Der Rechtsbruch passiert am Morgen des 20. August 1996. Und daran beteiligt sind rund vierzig Polizisten sowie mehrere Staatsanwälte. Bewaffnet mit Durchsuchungsbeschlüssen fallen die fehlgeleiteten Gesetzeshüter zeitgleich in die Bremer Redaktionen von "Weser Kurier", "Weser Report", TAZ und Radio Bremen Fernsehen ein. Außerdem in die Privatwohnungen von drei Mitarbeitern der betroffenen Zeitungen. Auch bei Susanne Brahms von Radio Bremen soll durchsucht werden. Aber da haben die ungebetenen Möchtegern-Besucher die falsche Adresse.
Die Aktion stößt bundesweit auf heftige Reaktionen und Proteste: bei Journalistenverbänden, Zeitungsverlegern, Juristenvereinigungen, beim Deutschen Presserat, bei Leuten quer durch alle Parteien und natürlich in Presse, Hörfunk und Fernsehen. Der Tenor ist überall gleich: Das ist ein Angriff auf die Pressefreiheit, ein Tabubruch.
Staatsanwaltschaft und Polizei – die Polizisten sind allerdings eher widerwillig dabei – suchen nach einem vertraulichen Prüfbericht des Bremer Landesrechnungshofs. Darin steht, dass der ehemalige Staatsrat der Bildungsbehörde bei der Finanzierung von Schulneubauten anscheinend gegen Haushaltsrecht verstoßen und dabei eine Finanzlücke von 15 Millionen Mark verursacht habe. Das ist besonders brisant, weil der Ex-Staatsrat mittlerweile quasi der oberste Bremer Beamte ist: rechte Hand von Bürgermeister und Landesregierungschef Henning Scherf (SPD).
Informanten sollten entlarvt werden
In diversen Medien ist über den Bericht berichtet worden.
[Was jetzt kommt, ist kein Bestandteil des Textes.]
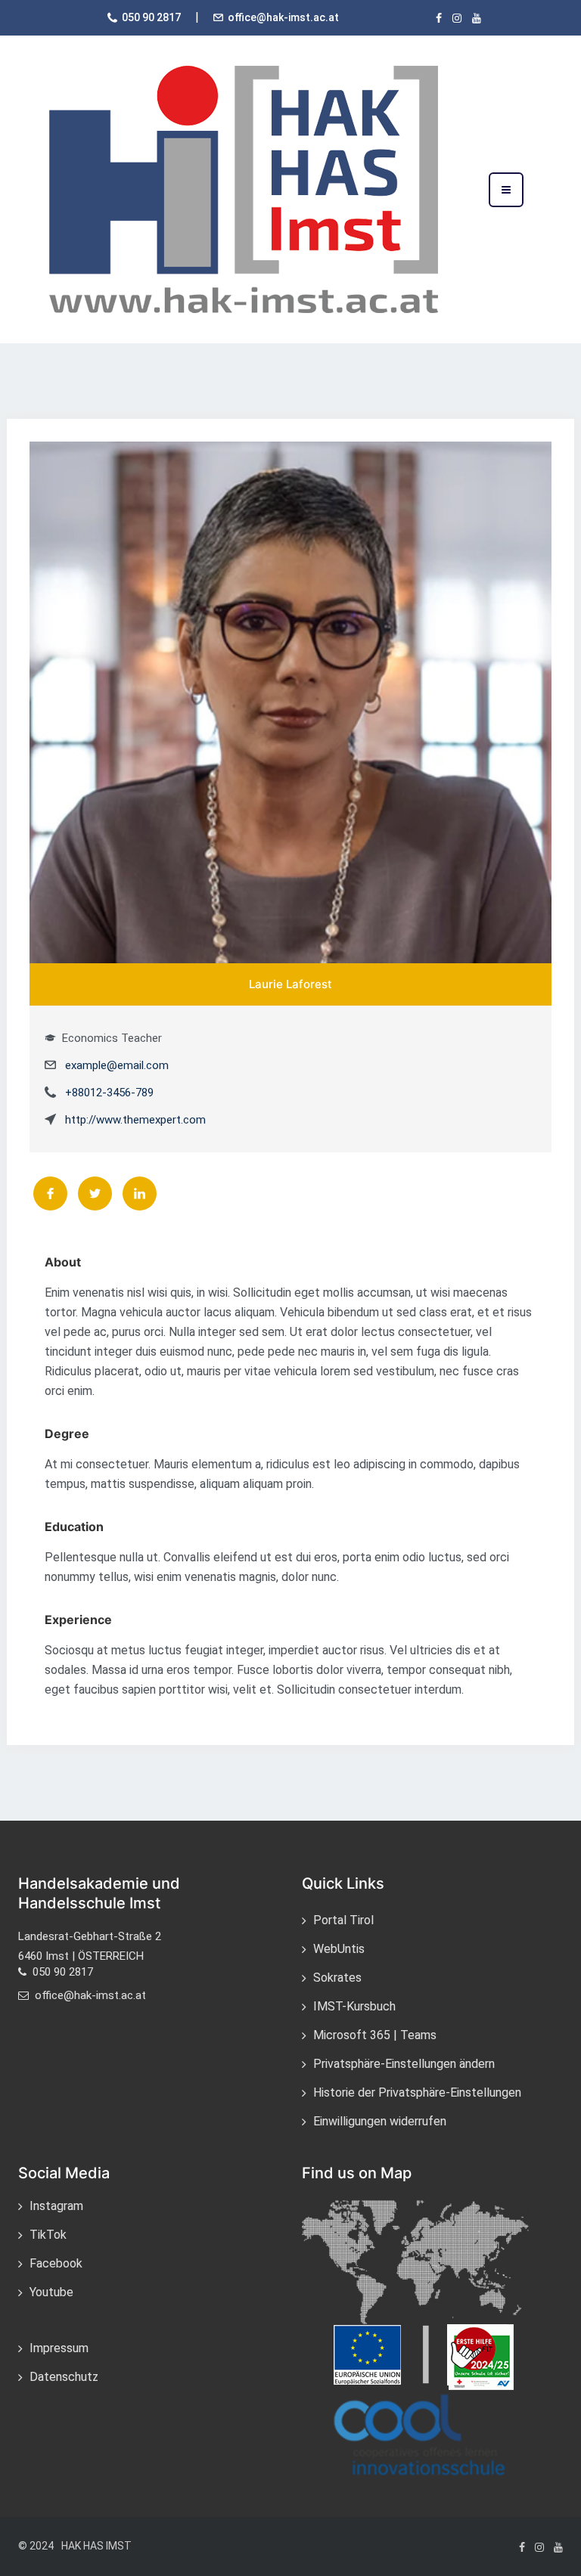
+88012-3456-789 (109, 1092)
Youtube (51, 2292)
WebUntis (339, 1949)
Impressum (59, 2348)
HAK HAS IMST (96, 2546)
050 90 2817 (151, 17)
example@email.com (117, 1065)
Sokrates (337, 1977)
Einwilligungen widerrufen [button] (379, 2121)
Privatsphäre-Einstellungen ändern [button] (404, 2064)
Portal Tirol (343, 1920)
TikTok (48, 2234)
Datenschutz (64, 2377)
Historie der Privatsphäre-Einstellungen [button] (417, 2092)
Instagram (56, 2206)
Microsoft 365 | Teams (375, 2035)
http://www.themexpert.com (135, 1120)
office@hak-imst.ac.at (283, 17)
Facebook (56, 2263)
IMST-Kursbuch (354, 2006)
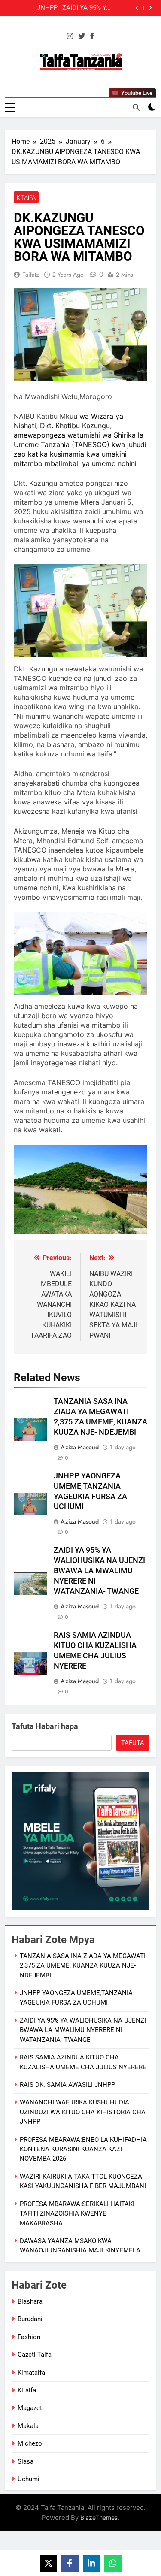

Nicht nur in denen, wo jetzt durchsucht wird. Auch in überregionalen Zeitungen, der Frankfurter Rundschau zum Beispiel. Aber durchsucht wird eben nur in den vier Bremer Redaktionen. Es sind allerdings nicht irgendwelche Journalisten unter Verdacht, eine Straftat gegangen zu haben. Es geht vielmehr darum, denjenigen zu entlarven, der den Bericht an Journalisten weitergegeben und sich damit möglicherweise des Verrats eines Dienstgeheimnisses schuldig gemacht hat. Die Staatsanwaltschaft hofft, bei den Durchsuchungen Kopien des Berichts beschlagnahmen und daraus Hinweise auf den Verräter gewinnen zu können. Tatsächlich werden beim "Weser Report" und bei Radio Bremen Berichtskopien gefunden, und tatsächlich gibt sich die Staatsanwaltschaft danach überzeugt: Das Leck klafft im Finanzressort.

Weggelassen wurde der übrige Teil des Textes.